# [Your instructions]
Please say how many lines in the entries below hold the string "Chrome", with no other words.

# [Excerpted data]

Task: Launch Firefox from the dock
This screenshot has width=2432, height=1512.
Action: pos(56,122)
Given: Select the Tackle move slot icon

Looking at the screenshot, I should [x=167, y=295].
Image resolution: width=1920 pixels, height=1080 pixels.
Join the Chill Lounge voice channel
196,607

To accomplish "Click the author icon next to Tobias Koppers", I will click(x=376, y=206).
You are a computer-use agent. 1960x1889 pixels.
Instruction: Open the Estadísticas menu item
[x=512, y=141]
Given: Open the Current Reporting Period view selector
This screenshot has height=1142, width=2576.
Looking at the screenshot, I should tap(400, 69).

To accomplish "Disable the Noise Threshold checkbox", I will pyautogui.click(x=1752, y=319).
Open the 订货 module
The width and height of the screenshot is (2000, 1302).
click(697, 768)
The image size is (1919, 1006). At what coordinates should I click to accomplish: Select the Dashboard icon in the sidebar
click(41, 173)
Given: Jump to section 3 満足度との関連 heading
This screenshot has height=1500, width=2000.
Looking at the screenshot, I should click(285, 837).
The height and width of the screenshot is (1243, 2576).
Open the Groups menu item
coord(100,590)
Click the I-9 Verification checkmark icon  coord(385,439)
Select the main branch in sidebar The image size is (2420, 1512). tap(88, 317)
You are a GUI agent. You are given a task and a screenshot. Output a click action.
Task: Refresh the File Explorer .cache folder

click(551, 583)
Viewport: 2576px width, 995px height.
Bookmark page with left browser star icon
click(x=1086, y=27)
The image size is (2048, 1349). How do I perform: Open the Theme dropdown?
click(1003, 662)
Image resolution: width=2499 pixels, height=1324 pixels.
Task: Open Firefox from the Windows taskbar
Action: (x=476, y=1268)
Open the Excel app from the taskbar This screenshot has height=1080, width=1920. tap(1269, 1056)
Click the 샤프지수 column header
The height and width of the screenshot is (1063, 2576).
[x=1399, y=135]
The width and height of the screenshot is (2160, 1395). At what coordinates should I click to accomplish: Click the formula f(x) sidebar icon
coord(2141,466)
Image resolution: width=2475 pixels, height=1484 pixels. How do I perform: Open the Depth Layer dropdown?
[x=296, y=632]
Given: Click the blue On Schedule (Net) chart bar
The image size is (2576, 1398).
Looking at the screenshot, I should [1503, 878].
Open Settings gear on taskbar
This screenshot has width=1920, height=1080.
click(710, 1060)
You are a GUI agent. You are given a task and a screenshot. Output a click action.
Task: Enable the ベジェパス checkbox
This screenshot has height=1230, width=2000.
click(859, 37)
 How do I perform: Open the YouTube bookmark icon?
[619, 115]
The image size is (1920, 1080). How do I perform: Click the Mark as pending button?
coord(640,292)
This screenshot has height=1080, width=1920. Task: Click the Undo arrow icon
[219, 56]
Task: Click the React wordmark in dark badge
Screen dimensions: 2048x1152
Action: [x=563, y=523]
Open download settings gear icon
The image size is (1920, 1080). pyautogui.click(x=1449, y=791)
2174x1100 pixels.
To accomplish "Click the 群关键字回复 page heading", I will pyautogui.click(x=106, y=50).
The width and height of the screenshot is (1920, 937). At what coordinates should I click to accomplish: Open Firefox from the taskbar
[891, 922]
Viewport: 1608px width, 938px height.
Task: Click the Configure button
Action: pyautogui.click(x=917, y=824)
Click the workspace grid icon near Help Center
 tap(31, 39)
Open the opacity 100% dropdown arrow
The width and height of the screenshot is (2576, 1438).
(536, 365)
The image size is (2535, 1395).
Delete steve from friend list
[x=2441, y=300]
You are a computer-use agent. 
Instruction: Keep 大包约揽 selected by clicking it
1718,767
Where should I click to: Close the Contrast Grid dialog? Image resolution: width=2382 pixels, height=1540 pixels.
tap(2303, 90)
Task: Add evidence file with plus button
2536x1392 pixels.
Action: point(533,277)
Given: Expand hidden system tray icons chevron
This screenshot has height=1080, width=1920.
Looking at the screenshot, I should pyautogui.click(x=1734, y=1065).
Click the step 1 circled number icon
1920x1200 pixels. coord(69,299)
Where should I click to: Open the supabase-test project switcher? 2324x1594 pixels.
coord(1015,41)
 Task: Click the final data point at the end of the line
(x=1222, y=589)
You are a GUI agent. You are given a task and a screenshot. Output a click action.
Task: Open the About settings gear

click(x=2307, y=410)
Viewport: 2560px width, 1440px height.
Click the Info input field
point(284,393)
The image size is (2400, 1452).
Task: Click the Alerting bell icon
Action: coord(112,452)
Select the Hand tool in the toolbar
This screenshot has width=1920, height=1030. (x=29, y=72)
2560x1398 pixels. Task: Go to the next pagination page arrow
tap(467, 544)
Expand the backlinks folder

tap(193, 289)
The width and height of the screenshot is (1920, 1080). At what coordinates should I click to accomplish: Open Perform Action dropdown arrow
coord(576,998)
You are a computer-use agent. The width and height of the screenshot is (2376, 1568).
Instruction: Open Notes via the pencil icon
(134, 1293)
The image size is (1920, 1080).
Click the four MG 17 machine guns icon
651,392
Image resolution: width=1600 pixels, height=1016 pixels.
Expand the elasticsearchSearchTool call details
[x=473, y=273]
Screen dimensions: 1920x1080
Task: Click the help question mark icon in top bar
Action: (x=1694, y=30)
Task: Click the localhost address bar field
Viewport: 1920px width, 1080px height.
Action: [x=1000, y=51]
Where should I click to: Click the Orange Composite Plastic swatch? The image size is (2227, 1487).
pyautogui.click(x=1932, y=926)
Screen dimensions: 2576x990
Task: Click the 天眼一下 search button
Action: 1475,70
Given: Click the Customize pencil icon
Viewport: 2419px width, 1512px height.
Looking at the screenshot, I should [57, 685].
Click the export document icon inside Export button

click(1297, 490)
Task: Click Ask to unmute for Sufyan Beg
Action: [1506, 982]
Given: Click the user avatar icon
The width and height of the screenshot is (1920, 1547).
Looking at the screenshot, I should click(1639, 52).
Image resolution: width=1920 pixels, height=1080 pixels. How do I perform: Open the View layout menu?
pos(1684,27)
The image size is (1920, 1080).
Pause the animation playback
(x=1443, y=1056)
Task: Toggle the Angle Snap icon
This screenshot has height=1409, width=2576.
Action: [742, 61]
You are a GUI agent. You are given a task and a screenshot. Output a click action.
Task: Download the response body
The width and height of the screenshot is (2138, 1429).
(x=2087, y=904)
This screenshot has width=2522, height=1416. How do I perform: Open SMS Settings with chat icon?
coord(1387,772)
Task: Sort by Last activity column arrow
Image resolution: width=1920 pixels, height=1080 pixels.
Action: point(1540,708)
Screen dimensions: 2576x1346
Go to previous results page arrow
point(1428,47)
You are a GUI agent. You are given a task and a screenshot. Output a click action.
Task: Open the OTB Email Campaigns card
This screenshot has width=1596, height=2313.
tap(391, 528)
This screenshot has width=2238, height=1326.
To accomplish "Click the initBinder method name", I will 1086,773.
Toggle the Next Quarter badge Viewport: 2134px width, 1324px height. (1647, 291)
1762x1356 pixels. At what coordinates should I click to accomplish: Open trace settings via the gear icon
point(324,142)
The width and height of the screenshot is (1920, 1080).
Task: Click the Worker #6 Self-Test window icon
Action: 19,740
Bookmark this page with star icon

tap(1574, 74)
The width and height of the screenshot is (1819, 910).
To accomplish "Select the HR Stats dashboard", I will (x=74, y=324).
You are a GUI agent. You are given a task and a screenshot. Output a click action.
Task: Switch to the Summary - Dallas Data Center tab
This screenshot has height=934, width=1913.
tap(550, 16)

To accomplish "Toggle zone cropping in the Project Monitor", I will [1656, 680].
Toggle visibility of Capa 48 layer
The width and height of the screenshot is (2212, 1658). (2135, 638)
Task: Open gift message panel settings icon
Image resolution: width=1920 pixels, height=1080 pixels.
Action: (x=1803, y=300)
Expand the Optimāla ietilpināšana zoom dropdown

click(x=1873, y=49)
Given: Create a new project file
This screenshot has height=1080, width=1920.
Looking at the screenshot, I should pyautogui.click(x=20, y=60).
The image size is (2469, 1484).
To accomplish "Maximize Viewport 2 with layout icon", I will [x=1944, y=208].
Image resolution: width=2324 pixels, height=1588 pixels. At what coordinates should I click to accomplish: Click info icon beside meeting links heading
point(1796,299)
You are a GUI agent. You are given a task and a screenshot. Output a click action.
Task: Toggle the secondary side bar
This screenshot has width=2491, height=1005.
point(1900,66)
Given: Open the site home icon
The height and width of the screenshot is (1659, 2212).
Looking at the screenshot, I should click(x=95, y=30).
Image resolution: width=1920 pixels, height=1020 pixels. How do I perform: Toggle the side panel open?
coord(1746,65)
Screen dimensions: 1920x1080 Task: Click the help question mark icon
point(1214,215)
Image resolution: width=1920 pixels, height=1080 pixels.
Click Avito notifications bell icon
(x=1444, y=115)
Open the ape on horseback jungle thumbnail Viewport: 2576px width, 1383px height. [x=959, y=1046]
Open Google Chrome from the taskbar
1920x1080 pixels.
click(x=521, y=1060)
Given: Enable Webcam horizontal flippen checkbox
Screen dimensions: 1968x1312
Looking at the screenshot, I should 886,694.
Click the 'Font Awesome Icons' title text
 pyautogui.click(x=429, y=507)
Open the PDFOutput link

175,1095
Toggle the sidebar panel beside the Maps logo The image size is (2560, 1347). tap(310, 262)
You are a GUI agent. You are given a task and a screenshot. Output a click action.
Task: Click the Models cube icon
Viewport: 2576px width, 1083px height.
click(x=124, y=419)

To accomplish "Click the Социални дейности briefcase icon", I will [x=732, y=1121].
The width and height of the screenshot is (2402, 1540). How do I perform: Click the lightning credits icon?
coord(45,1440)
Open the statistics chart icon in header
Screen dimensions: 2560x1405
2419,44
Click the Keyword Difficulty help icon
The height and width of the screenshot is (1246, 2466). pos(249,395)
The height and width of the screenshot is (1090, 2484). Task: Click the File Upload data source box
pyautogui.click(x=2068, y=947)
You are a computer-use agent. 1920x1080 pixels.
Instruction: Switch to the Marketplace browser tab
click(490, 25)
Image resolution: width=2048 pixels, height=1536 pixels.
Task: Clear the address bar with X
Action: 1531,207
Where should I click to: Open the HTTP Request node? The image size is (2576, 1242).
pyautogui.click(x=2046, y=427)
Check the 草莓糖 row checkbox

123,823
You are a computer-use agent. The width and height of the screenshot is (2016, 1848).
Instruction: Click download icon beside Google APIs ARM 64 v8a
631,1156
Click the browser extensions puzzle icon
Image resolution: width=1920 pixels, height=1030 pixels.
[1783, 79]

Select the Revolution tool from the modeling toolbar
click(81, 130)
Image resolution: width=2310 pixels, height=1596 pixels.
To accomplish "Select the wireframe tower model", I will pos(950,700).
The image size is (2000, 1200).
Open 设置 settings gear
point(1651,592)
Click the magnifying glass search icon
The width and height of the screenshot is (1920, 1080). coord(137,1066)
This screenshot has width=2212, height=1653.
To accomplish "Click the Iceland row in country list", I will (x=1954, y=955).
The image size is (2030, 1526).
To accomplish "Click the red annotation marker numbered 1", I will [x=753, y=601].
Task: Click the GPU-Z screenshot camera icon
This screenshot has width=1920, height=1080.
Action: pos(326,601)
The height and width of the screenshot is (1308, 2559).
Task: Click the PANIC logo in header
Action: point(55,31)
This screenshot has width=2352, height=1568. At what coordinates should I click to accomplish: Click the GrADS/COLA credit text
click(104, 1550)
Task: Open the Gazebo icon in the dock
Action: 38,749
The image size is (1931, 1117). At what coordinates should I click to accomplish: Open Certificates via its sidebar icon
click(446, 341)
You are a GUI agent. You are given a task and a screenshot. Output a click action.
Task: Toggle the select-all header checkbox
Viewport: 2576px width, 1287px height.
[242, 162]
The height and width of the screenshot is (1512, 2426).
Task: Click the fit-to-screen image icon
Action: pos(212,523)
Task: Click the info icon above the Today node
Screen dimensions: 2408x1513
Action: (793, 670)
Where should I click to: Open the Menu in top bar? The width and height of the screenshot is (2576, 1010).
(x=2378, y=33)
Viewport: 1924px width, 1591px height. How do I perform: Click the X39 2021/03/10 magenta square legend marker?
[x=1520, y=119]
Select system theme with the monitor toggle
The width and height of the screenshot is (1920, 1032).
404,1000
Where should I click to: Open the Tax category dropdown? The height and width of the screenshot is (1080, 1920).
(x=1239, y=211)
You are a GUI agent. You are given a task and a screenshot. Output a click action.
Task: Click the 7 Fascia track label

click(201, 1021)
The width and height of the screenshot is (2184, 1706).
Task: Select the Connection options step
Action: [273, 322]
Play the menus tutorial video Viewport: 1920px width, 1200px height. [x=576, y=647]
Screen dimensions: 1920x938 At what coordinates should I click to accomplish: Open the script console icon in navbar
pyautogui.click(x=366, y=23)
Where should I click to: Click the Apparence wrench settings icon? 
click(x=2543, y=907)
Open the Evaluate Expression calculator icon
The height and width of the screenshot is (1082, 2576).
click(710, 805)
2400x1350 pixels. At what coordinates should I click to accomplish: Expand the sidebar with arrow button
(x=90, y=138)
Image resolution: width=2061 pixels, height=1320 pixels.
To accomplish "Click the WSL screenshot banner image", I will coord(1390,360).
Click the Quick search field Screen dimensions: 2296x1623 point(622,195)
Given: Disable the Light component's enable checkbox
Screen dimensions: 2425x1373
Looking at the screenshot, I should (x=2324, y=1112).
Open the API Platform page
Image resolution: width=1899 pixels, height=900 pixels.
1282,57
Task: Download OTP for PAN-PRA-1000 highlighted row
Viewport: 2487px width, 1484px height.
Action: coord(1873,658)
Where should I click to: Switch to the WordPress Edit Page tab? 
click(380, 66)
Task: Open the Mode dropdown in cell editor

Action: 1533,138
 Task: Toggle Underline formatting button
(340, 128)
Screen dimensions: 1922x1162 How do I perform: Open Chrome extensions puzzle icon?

# [Task output]
2